Enter: Marketer – Stage Right
I’ve often said that location is the third dimension of social media, and that it’s one of the few platforms that get better when marketers are involved.  When done right, brands and marketers can bring greater relevance to not only LBS, but also to the locations themselves.  Part of the draw of these platforms is the element of surprise that’s possible through them.  Getting a benefit for being a loyal customer just got a lot more real.  At least, the opportunity for it to become more real and personal just got easier.  The challenge for marketers is to use these platforms in a way that’s not intrusive and to bring a real value to them.  I have a hard time when I see some brands trying to offer the same benefit they push through the Sunday circular in their location-based programs.  Ten percent off a car wash after your third check in doesn’t hit the mark for me.  Initially people may be intrigued by the function of checking in and seeing something, anything, from the business, but as we’ve see with other social channels, expectations advance faster than marketers can adapt to those expectations.  It’s best to try to stay ahead of that dilemma by starting from a place of value.  And follow the hallmarks of successful location-based programs – compelling, convenient, easy.

Exit: Marketer – Stage Left
As important as it is to be part of the location-based discussion about your location, it’s equally important to understand that these channels are best directed by the consumers who use them, not the brand.  As with any new technology that gets a brand closer to its consumers, there’s a delicate balance between helpful and relevant and forced and annoying.  The non-benefit I mentioned earlier is one example.  If you’re not able to offer something of value through your location-based program, look for other ways to be present.  Actively manage your location, engage with the people who frequent the location (engage, not harass with offers), find ways to show that you’re in tune with, value and understand these new channels.  In addition, find ways to incorporate other platforms and emerging technologies together to create a unique experience.  But, above all, be a human and bring value to the relationship.  If you’re not delivering value, wait until you can, but don’t wait too long.
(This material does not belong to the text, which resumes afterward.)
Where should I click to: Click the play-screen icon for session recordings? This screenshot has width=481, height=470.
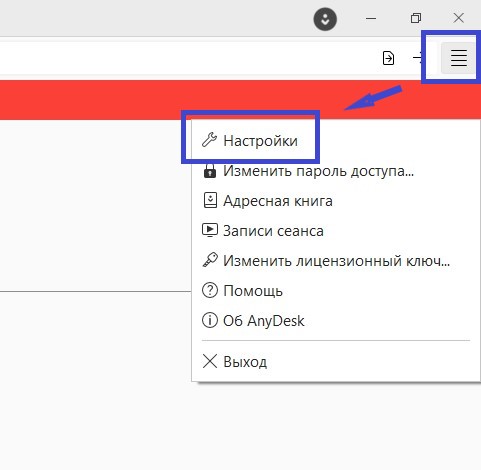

Where we Are; Where We’re Going
We’ve established the relevance of location and that it’s inherent to our lives as human beings.  We’ve set the expectation that there’s a technology foundation from which to build, and building we are. We’ve established that, while location is important, it’s only part of the puzzle.  And, as location becomes a commodity, it’s the experience that’s enabled through location that matters.  We’ve also unraveled the adoption mystery and how that plays into our long-term strategy.  And, finally, we have a better understanding of the role of the brand in these channels and how to add value.  So, what’s next.  Since I’ve taken far too much room to lay this all out, I’ll save that for the next post, where I’ll draw insight from the Location-based Marketing Summit and the discussions I’ll have at that event.  I’ll meet with some of the platform providers themselves as well as some of the brands and marketers who are exploring and using these new tools.  I’ll package all of that up and offer a view of where the group thinks LBS is going.  I’ll finish with this.

I’m speaking at the Location-based Marketing Summit about a category of technologies that haven’t even hatched yet and with the experience of about a year actually developing these types of programs.  But, I view LBS like I did Twitter and similar platforms early in their development and adoption.  And, I encourage clients in the same way – experiment now to find the relevance for you as a consumer and for your brand’s consumers.  Because these tools are so new, as a brand, there’s no reason why you should have already explored the options that LBS holds for you and the connections they’ll enable with your consumers.  You have time to justify it and make good decisions based on how consumers engage with your brand.  But, as an individual, there’s no reason why you can’t create a trip on Gowalla, download SVNGR and complete some tasks or begin to attach location to your Tweets to understand how the technologies work, what’s possible and what’s worth exploring more.  Discover, learn and activate.  Now is the time.